Por que existe o Natal? No século IV, o teólogo São Gregório de Nissa respondeu assim: “Doente, nossa natureza precisava ser curada; decaída, ser reerguida; morta, ser ressuscitada. Havíamos perdido a posse do bem, era preciso no-la restituir. Enclausurados nas trevas, era preciso trazer-nos à luz; cativos, esperávamos um salvador; prisioneiros, um socorro; escravos, um libertador. Essas razões eram sem importância? Não eram tais que comoveriam a Deus a ponto de fazê-lo descer até nossa natureza humana para visitá-la, uma vez que a humanidade se encontrava em um estado tão miserável e tão infeliz?”. Essa resposta de São Gregório permanece atual e oportuna diante de nossas inseguranças, não apenas físicas em razão deste vírus, Covid-19, que ameaça a vida, mas sobretudo diante daquele antigo e sempre ameaçador vírus da incredulidade e do ceticismo que ameaça a alma. “Que aproveitará o homem se ganhar o mundo inteiro e perder a sua alma?”, pergunta Jesus (Marcos 8,36).
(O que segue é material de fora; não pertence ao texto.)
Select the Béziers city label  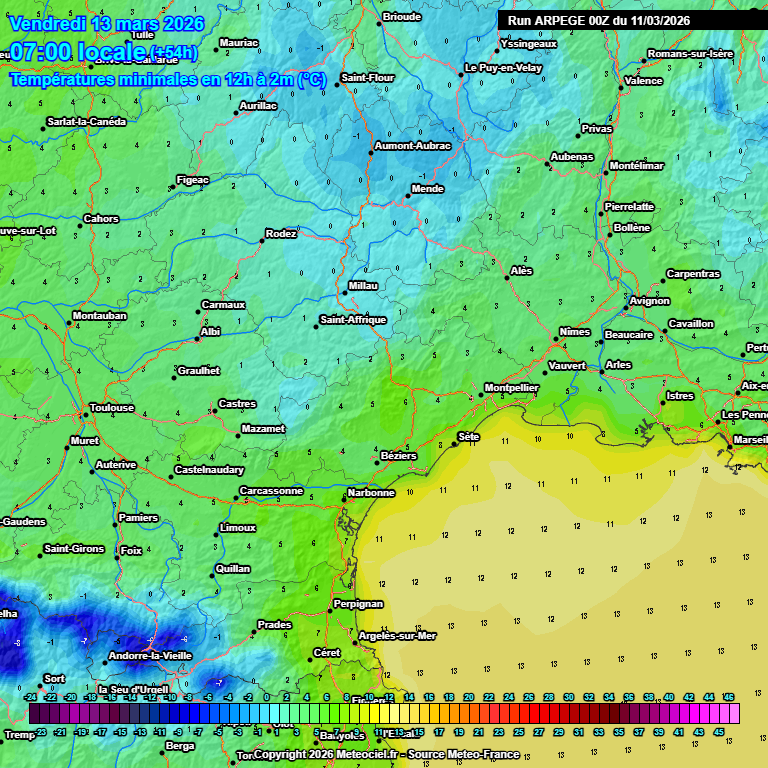[399, 456]
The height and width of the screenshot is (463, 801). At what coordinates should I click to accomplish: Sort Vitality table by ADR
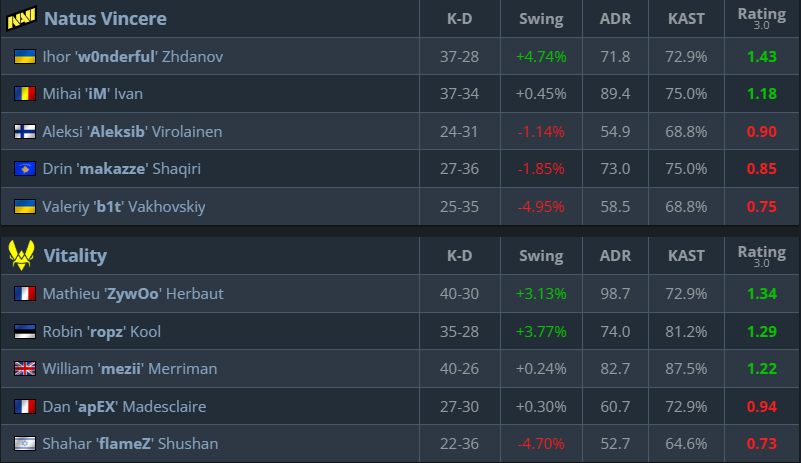click(x=614, y=255)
Ninguém deve se sentir solitário no Natal em razão dessa pandemia ou de outros problemas, porque o Deus Menino que nasce em Belém é luz e alegria para todos, sobretudo para os oprimidos (Mateus 11,28). Que todos possam viver caminhando serenamente entre as coisas que passam, mas sempre abraçando as que não passam, “as coisas do alto”! Desejo a todos um santo e abençoado Natal!